→ Written instruction 1:
List each stage of the poet's development that the book review names.
→ Written instruction 2:
In the rows, substitute "button" for "icon" everywhere from the line containing "Screen dimensions: 800x450" down to the end of the rows, and reproduce that stretch with nothing else altered. Leave the pictures out.

→ Page text:
Book Reviews

Pensive Senescence

Reddy T.V, Golden Veil, Authorspress, New Delhi, 2016, Pages 100, Price Rs. 250/- &12/-

Vicious is the veil, need of the hour is truth
Will let us free our self from the veil
and try to seek the Truth behind the veil
Uultimate Truth lies beyond the golden vein.

Vasudeva Reddy, an academic, known as a Tirupati poet, has so far published eight collections. Golden Veil came out recently in 2016. Now a septuagenarian, the poet has come a long way from flowering, fruition and maturity to enviable crystallization. The highest reward we can give for any poet is to attentively read his poetry and, to understand his imagination and the beauty of its rendition.

→ Provided entries:
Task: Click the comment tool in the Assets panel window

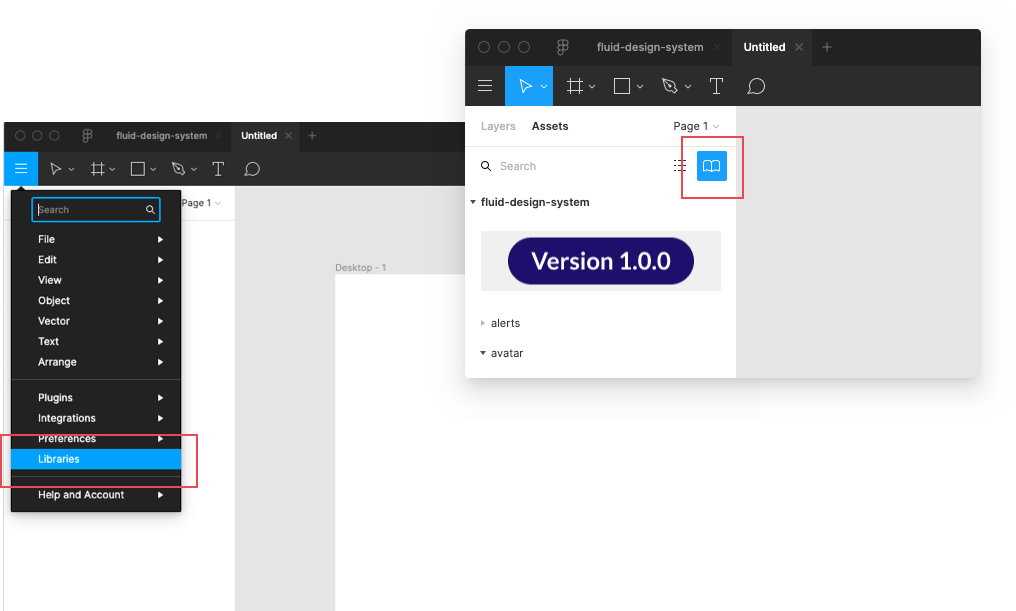Action: pyautogui.click(x=756, y=87)
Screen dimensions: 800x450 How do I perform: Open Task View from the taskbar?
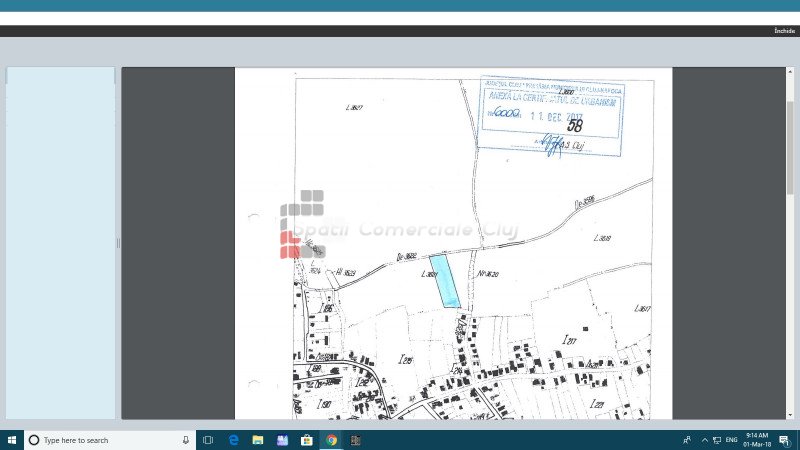coord(208,440)
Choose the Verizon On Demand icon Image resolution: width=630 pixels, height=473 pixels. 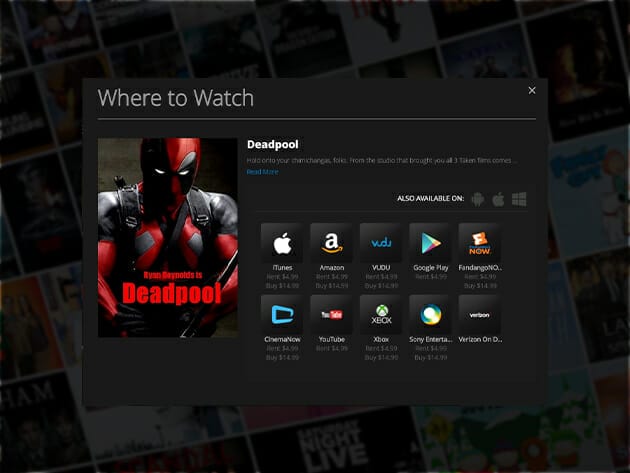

→ Exercise response 1:
flowering, fruition, maturity, crystallization

→ Exercise response 2:
Screen dimensions: 800x450 How do I perform: Open Task View from the taskbar?
coord(208,440)
Choose the Verizon On Demand button Image resolution: width=630 pixels, height=473 pixels. 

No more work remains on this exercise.